Problem statement
Search the entries for the word "link" and return every line where it is found.

Stored entries
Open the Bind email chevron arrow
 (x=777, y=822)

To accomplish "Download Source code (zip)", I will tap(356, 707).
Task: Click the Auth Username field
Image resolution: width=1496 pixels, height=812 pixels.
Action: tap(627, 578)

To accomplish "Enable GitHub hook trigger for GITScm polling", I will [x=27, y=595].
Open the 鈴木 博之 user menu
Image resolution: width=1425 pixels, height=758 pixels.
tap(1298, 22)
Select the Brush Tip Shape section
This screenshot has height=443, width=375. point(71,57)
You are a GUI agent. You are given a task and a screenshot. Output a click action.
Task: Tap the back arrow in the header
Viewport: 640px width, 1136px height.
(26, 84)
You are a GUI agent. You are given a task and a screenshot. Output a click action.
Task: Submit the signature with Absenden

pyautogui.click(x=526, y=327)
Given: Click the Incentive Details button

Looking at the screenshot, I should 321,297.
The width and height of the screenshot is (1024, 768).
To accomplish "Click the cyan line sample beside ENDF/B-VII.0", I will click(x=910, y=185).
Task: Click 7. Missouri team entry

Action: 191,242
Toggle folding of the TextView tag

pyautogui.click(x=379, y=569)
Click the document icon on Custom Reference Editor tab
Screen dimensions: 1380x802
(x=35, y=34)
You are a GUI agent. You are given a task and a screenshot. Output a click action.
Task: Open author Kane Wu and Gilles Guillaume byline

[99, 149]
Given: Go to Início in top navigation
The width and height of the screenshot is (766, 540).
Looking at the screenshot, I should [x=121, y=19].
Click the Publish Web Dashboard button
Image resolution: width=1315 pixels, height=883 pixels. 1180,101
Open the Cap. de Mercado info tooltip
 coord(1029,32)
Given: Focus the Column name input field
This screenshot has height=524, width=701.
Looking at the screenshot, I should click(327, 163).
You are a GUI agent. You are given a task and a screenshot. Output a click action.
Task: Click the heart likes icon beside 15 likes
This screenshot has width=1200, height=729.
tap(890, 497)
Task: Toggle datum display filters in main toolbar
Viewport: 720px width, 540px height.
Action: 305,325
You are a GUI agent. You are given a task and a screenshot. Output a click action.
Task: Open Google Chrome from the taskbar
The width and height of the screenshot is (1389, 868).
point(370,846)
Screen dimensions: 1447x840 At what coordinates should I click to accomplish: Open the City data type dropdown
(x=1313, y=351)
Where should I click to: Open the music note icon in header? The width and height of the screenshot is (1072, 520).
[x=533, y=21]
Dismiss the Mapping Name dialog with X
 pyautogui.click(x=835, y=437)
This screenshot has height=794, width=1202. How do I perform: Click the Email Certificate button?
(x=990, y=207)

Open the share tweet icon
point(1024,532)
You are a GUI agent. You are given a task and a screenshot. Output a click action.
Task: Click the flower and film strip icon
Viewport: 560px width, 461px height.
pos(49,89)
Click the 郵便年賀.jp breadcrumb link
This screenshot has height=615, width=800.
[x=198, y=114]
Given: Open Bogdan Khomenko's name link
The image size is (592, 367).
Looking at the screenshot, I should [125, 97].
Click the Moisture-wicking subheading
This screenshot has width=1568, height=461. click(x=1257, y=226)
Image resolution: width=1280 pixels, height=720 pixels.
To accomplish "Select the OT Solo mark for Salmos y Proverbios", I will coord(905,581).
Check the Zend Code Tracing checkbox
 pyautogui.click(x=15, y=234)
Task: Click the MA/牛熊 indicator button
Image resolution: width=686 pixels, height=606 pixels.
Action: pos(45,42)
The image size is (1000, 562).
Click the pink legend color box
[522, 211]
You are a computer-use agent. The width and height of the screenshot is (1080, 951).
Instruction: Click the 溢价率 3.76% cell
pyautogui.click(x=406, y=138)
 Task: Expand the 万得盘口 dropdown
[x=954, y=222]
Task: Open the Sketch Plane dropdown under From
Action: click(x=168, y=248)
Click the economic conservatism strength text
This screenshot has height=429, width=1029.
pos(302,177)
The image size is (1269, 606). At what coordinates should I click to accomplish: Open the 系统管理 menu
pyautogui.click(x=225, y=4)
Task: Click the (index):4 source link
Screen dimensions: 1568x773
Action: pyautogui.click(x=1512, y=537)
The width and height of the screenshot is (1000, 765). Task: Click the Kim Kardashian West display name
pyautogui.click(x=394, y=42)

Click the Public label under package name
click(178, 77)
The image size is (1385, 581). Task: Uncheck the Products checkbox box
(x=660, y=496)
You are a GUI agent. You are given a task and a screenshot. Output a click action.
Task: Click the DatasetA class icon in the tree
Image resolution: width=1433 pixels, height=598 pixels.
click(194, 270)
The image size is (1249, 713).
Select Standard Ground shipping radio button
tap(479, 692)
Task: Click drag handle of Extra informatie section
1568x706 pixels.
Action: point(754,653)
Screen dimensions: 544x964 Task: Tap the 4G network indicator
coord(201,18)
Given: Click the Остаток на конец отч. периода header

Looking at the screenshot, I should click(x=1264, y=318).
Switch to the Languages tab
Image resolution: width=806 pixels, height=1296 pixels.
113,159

Response below
Click the 郵便年賀.jp breadcrumb link
Given: Open Bogdan Khomenko's name link
Task: Click the (index):4 source link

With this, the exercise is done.